As Ptolemy Dean notes, “with so much of the old fabric concealed by later finishes, it was little wonder that the importance of this building had been so under-recognised. The sense that this house and estate would soon emerge as one of Soane’s key masterpieces was unimaginable.”

The house was rendered by Soane using “Parker’s Roman Cement” of biscuit-brown color. This was a new material, patented hydraulic lime render, of his time. The garden side of seven bays has a wooden veranda. In the centre is a shallow pediment on pilaster strips with sunk panels. The entrance has a low centre with a semicircular porch of Greek Doric Columns of the Delos type. The end bays have on the ground floor arched windows with broad Grecian pediment over. Behind the porch is a square entrance hall once with a shallow dome. The window bars are painted dark grey, which causes the window detail to disappear so that pure shapes of openings are clearly visible appearing like punch recesses. Inside there is an all-cantilevered staircase with simple iron balustrade.

The gardens were designed by noted landscaper Humphry Repton. Only three other houses of Soane’s are still standing.

The house was used as a hospital for most of the 20th century. In 1919 it was opened as a TB isolation hospital, and then became an orthopedic hospital in the late 1950s. In 1960 it was renamed Park Hospital, but closed in 1987 when a new wing was built in Bedford Hospital. From that point the house went into a state of disrepair.

The house was for sale for £1 in 1994 when it was noticed by neighbour Isabelle Hay, Countess of Erroll, who lives at nearby Woodbury Hall. Though the house was crumbling, it retained its original features. Its listing was upgraded from Grade II* to Grade I. “All the original woodwork, the doors, bits of decorative ceilings, mantels, flags and fireplace surrounds, remnants of wallpapers, were all still there,” the countess said. “It is such a fine example—there isn’t another like it.”

Lady Erroll formed the Moggerhanger House Preservation Trust along with the Lord Lieutenant of Bedfordshire Sam Whitbread and architect Peter Inskip.

The Heritage Lottery Fund donated £3.5 million toward the project, and by 2005 the expenditure had approached £7 million. “We keep finding new wonderful things which cost money to restore,” Lady Erroll said in 2005. “We have had to make sacrifices, which is why the car park hasn’t been done yet, the Repton grounds haven’t been restored and we have no furniture.”

Soane’s lengthy relationship with the house provided a backdrop for him to experiment, said Inskip, the architect who oversaw the restoration.

“In the records you could see a friendship develop between architect and client over 40 years,” Inskip said. “This allowed Soane to experiment, so there are things here that tell us about aspects of some of the buildings that were lost. Through the depth of research and unpicking we have revealed a great work of art which has been ignored for 100 years. Soane is up there with the great British architects.”

The restoration project took 10 years to complete, and members of the local village and local churches volunteered help and support to complete the work and maintain the site whilst building contractors were working.

The house is now used as a conference and training centre for most of the year, but opens as a tourist attraction from mid-June to mid-September, during which time public tours are conducted twice daily.

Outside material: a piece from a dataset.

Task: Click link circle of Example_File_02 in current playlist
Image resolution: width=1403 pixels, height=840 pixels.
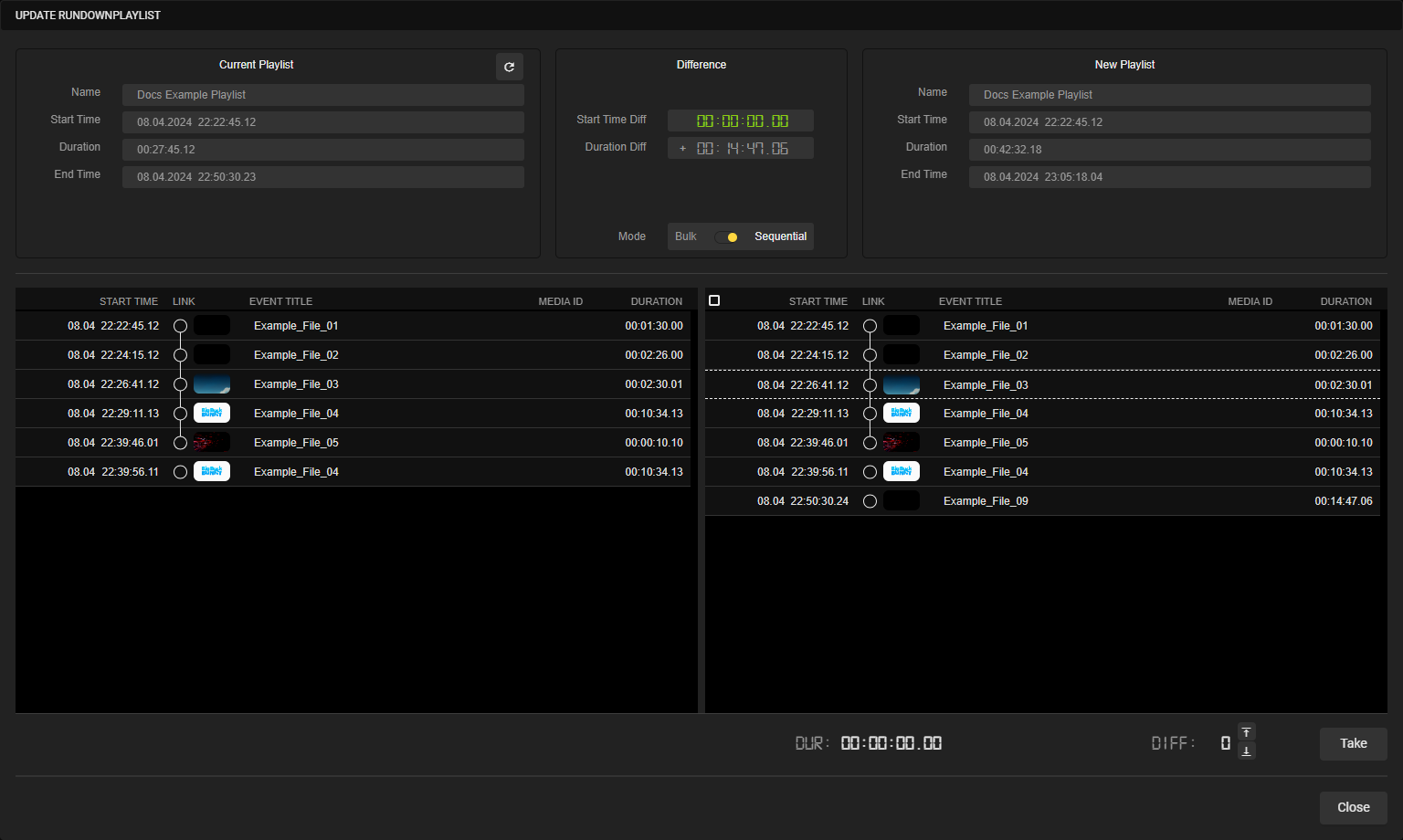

Free access to the grounds is available throughout the year. There is a spacious tea room and children’s play area within the grounds.

The house has become a centre of local community activities and its successful restoration has been a triumph for the local village and for Bedfordshire.

The Moggerhanger House Preservation Trust, a registered charity, is currently trying to secure funds to restore the 33-acre (130,000 m2) parkland surrounding the house.